● EXERCISE DESCRIPTION
Take the lines below beginning at the line that has "玉米 (277, 1472)" and stopping after the line that has "民生 頭條 (85, 2359)", and print them exactly as they are, with no other lines.

*** Opening of AVAILABLE DATA ***

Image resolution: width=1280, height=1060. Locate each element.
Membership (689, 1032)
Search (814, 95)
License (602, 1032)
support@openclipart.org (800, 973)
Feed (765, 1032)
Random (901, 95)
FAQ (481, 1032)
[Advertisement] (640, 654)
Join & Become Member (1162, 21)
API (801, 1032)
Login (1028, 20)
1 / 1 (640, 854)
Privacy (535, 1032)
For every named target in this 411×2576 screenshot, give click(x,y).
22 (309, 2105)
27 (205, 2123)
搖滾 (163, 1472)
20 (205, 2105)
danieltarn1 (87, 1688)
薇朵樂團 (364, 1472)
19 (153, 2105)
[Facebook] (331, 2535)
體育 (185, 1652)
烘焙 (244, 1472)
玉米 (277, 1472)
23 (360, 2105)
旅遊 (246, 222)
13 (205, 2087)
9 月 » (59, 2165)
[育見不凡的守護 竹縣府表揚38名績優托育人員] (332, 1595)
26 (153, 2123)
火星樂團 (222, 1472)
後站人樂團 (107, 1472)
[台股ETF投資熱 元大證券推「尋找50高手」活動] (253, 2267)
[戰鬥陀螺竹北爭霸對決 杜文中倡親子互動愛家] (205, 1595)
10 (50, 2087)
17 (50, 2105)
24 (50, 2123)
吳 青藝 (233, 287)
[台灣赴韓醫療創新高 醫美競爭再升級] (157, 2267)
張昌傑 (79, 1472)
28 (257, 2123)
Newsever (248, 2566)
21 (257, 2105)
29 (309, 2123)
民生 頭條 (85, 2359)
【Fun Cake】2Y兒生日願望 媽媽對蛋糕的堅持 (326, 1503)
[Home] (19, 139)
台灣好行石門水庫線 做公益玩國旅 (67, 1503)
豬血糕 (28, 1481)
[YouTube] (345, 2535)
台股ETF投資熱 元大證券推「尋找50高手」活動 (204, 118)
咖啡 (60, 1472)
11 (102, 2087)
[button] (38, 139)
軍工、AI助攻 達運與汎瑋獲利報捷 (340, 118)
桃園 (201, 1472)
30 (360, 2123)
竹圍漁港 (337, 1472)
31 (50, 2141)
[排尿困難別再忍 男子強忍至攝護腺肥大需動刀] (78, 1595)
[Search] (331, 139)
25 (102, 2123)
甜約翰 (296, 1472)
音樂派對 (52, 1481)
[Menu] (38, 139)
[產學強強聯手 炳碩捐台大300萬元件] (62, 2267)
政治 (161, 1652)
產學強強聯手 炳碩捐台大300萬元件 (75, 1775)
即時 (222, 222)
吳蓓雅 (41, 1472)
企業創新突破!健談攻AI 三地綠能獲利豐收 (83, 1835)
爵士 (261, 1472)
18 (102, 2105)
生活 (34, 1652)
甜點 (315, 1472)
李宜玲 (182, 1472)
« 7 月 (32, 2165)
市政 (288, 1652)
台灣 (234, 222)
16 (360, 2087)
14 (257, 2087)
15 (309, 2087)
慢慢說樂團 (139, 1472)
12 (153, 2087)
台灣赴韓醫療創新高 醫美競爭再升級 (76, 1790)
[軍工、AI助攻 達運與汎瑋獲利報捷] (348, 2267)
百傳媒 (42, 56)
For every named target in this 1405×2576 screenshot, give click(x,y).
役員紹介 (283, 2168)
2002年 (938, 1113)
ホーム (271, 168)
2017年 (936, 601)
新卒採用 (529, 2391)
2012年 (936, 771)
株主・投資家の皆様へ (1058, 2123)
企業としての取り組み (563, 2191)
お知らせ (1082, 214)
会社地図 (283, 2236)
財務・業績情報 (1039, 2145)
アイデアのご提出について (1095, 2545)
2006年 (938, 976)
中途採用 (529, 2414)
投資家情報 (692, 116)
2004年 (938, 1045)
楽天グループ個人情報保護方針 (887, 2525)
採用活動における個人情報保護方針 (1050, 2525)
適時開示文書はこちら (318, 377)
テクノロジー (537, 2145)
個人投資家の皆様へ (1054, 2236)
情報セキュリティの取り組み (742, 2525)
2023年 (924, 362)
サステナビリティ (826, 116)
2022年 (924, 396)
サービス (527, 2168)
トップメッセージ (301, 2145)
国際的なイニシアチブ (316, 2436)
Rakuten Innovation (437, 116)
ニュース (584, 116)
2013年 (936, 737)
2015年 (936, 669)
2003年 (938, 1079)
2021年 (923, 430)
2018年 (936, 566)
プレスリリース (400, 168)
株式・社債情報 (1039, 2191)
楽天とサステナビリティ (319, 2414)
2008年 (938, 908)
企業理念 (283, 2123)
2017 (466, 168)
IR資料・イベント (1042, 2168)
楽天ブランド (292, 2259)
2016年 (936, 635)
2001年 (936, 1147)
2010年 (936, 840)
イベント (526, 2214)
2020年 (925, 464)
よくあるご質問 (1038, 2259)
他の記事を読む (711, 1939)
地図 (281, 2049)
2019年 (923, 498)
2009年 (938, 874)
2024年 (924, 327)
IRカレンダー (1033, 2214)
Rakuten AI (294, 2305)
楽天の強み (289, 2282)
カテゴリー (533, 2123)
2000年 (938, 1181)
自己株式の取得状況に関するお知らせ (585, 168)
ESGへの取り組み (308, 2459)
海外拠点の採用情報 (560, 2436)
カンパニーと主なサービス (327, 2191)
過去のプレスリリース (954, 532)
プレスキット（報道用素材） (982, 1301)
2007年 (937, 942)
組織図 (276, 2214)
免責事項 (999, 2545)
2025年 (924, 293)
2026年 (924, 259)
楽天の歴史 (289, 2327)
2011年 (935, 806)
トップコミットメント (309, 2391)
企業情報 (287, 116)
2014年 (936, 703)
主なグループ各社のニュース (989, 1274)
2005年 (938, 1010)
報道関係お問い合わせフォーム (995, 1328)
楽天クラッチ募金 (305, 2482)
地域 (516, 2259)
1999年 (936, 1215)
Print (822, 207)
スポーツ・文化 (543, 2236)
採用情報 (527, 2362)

*** Close of AVAILABLE DATA ***

● EXERCISE ANSWER
玉米 (277, 1472)
23 (360, 2105)
旅遊 (246, 222)
13 (205, 2087)
9 月 » (59, 2165)
[育見不凡的守護 竹縣府表揚38名績優托育人員] (332, 1595)
26 (153, 2123)
火星樂團 (222, 1472)
後站人樂團 (107, 1472)
[台股ETF投資熱 元大證券推「尋找50高手」活動] (253, 2267)
[戰鬥陀螺竹北爭霸對決 杜文中倡親子互動愛家] (205, 1595)
10 (50, 2087)
17 (50, 2105)
24 (50, 2123)
吳 青藝 (233, 287)
[台灣赴韓醫療創新高 醫美競爭再升級] (157, 2267)
張昌傑 (79, 1472)
28 (257, 2123)
Newsever (248, 2566)
21 (257, 2105)
29 (309, 2123)
民生 頭條 (85, 2359)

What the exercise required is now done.